### TASKS TO COMPLETE
- a) In the article on Tamanna Talwar's MAP the System win, which course introduced her to the competition?
- b) Carry the article on Tamanna Talwar's MAP the System win forward from its final paragraph.
[PASSAGE TO READ — start]
Published: April 21, 2021

CU Boulder biochemistry student explored the barriers to early diagnosis and treatment of children with Autism Spectrum Disorder

Tamanna Talwar wanted to understand why some children are more likely to be diagnosed with autism than others, and to recognize the implications of delayed access to services for children with Autism Spectrum Disorder, or ASD.

She dove into the topic and identified who gets left behind and why. For these efforts, Talwar has won the annual MAP the System competition at the University of Colorado Boulder. 

Map the System, a global challenge, is open to CU Boulder students who have an interest in social or environmental issues and want to learn more about a problem that matters to them. The competition aims to promote a systems-thinking approach to tackling social or environmental challenges.

Tamanna Talwar

Tamanna Talwar

Talwar, a senior who is about to earn a degree in biochemistry and a minor in sociology, learned about MAP the System when she took a course called “Suffering and Care in Society,” taught by Don Grant, CU Boulder professor of sociology and director of the Social Innovation Program. 

As Grant has noted, colleges and universities host a range of contests designed to reward students for ideas about how to address big, societal challenges. But he says those contests tend not to emphasize one element: understanding. 

Consequently, the solutions offered by the winners of these competitions often do not work or fail to have the larger impact they promise."

“Most competitions place a strong emphasis on giving a catchy elevator pitch,” Grant says. “They also stress coming up with flashy solutions as opposed to really understanding the problems students are trying to address. Consequently, the solutions offered by the winners of these competitions often do not work or fail to have the larger impact they promise.”
[PASSAGE TO READ — finish]
[RECORDS — start]
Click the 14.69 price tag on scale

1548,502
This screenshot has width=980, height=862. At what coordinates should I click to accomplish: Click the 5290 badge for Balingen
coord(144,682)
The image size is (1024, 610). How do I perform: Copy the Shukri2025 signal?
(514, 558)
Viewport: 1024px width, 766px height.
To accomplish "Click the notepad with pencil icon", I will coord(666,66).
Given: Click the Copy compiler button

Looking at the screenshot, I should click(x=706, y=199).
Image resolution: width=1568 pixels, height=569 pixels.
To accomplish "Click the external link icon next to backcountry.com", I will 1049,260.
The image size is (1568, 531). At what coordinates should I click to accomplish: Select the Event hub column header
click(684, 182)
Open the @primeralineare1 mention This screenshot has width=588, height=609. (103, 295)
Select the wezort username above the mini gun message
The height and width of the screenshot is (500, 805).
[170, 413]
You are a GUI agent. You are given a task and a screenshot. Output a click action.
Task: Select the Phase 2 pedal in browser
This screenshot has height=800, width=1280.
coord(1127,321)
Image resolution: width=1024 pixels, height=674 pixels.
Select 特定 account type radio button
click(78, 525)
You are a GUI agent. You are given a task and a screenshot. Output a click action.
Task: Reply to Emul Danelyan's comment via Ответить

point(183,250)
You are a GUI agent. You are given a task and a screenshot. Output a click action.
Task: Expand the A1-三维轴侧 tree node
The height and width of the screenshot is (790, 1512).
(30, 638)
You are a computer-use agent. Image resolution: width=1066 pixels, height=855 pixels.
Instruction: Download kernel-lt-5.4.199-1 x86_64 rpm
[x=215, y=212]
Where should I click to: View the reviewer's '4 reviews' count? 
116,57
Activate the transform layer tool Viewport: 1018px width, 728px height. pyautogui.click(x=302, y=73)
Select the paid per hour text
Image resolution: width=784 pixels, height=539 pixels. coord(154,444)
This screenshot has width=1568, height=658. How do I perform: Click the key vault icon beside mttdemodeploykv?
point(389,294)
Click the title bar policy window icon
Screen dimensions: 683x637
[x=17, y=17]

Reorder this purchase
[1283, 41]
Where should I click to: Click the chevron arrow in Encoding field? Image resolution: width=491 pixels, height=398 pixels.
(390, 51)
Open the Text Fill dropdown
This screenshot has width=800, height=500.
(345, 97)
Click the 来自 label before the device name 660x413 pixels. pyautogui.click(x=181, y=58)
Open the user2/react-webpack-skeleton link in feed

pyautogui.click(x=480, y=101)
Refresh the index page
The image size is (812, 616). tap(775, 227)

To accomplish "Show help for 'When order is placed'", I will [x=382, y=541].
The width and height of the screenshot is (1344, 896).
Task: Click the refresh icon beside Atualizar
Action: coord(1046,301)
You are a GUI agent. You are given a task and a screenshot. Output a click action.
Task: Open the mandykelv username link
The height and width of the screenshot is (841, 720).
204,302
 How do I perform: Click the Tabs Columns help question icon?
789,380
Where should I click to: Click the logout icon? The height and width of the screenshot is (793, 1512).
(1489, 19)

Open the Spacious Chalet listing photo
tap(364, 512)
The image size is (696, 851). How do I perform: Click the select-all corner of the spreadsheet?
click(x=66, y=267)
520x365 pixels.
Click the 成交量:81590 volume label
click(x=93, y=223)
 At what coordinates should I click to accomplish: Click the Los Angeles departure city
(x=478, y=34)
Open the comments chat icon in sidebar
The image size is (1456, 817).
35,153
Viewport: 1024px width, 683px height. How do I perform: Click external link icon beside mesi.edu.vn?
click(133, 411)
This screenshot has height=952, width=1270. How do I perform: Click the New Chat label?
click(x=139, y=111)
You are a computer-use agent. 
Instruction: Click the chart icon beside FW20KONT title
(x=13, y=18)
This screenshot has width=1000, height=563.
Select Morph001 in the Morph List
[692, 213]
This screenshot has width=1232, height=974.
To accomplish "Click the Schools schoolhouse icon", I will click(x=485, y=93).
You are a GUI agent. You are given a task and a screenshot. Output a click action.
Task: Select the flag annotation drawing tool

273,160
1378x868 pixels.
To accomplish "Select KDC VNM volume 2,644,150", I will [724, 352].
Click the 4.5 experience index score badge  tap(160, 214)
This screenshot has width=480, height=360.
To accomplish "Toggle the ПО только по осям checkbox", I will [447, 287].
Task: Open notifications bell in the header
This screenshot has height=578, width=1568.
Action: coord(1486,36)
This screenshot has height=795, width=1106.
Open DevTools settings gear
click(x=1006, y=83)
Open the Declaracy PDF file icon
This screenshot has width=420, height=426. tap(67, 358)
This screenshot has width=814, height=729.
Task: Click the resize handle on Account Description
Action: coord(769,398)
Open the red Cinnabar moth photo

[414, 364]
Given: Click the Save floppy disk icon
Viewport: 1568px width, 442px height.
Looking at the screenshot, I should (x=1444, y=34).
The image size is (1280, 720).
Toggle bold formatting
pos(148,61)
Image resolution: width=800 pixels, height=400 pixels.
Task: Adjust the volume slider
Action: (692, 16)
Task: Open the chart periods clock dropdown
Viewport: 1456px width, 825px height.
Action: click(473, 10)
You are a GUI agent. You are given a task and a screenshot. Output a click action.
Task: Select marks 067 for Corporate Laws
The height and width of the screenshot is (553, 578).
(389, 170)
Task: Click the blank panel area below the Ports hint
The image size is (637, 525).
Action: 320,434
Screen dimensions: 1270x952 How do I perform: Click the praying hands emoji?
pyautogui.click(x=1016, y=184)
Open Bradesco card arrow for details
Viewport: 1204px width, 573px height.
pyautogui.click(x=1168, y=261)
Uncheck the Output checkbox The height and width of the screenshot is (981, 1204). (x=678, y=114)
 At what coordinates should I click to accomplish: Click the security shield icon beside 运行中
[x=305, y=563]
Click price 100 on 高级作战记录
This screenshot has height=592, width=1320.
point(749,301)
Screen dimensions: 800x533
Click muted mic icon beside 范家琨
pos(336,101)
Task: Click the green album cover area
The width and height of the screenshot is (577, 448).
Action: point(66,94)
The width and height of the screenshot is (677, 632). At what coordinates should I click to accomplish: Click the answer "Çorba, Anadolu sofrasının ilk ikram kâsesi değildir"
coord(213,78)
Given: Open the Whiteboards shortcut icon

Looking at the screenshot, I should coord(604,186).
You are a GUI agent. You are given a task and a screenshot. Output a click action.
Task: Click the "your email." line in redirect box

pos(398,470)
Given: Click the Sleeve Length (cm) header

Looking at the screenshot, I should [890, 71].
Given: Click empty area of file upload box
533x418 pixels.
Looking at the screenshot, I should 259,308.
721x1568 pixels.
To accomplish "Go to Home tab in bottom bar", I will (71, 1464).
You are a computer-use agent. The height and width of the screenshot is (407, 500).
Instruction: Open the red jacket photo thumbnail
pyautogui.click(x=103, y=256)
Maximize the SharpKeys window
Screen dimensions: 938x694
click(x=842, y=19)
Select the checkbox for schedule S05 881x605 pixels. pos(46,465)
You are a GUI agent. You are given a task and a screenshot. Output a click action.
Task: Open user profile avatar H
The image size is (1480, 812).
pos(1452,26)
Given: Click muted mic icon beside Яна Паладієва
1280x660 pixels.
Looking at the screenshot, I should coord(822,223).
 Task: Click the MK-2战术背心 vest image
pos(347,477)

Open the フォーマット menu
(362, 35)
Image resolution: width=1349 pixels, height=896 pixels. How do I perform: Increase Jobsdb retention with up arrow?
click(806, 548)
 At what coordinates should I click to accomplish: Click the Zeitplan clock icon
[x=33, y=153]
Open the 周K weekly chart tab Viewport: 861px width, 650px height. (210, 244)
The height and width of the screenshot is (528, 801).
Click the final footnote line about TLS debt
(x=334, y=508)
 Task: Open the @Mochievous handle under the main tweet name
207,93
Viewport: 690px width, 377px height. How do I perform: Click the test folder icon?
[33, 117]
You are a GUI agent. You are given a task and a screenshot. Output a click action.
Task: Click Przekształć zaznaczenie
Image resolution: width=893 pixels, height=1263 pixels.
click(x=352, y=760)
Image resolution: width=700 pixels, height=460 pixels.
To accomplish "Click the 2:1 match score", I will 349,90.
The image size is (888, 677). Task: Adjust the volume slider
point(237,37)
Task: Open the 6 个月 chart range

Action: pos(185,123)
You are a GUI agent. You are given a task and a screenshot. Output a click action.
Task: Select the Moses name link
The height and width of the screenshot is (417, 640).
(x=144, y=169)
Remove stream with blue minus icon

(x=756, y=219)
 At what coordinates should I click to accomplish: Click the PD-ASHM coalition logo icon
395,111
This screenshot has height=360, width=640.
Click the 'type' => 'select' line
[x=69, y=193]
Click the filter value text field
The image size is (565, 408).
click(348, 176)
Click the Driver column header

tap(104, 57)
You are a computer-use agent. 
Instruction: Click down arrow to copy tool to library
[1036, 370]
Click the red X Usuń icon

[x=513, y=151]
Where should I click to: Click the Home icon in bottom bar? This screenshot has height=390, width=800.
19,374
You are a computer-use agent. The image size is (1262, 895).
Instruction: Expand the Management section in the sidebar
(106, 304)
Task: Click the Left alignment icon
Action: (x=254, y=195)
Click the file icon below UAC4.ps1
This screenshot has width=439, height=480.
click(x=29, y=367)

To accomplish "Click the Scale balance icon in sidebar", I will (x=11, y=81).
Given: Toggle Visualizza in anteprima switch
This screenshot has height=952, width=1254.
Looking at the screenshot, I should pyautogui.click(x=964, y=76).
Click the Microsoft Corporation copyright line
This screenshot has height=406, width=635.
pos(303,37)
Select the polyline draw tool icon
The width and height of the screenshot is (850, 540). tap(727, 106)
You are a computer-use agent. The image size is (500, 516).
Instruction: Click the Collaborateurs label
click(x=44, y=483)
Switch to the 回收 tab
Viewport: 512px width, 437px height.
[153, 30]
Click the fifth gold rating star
[RECORDS — finish]
### ANSWERS GIVEN
- a) "Suffering and Care in Society," taught by Don Grant.

- b)
That sentiment captivated Talwar, who “wanted to explore a personal dilemma in the autism gap for diagnosis” and began research about diagnostic disparities “perpetrated by the different infrastructures,” she said, adding: 

“As the elder sibling of someone with autism, this only furthered my interest to understand how different social, environmental and physical factors contribute to the discrepancy seen among vulnerable populations and try to better understand the implications of delayed access and services for children with Autism Spectrum Disorder.”

About one in 54 children is somewhere on the autism spectrum, but white children are more likely to get diagnosed and treated than Black or Hispanic children, Talwar noted. Those differences in diagnosis do not reflect genetic differences but appear to reflect biases against non-white and lower-income families, along with differences in urban vs. rural health care, for instance.

Talwar, who is also pursuing two certificates in Global Public Health and Care and Health and Resilience, noted that the competition gave her an opportunity to explore how different sectors exacerbate the lack of diagnosis but also to “map the system towards an impactful solution for the gap.” 

After presenting and defending her project, Talwar was “beyond excited” to learn that she’d won the competition. She said she hopes to continue exploring more about the dilemma in hopes of advocating for individuals with ASD to get comprehensive and accessible services during the early, critical years. 

This fall she will attend CU Anschutz to pursue a doctorate in pharmacy. 

Map the System is part of the Global Challenge program, an initiative of the Skoll Centre at the University of Oxford.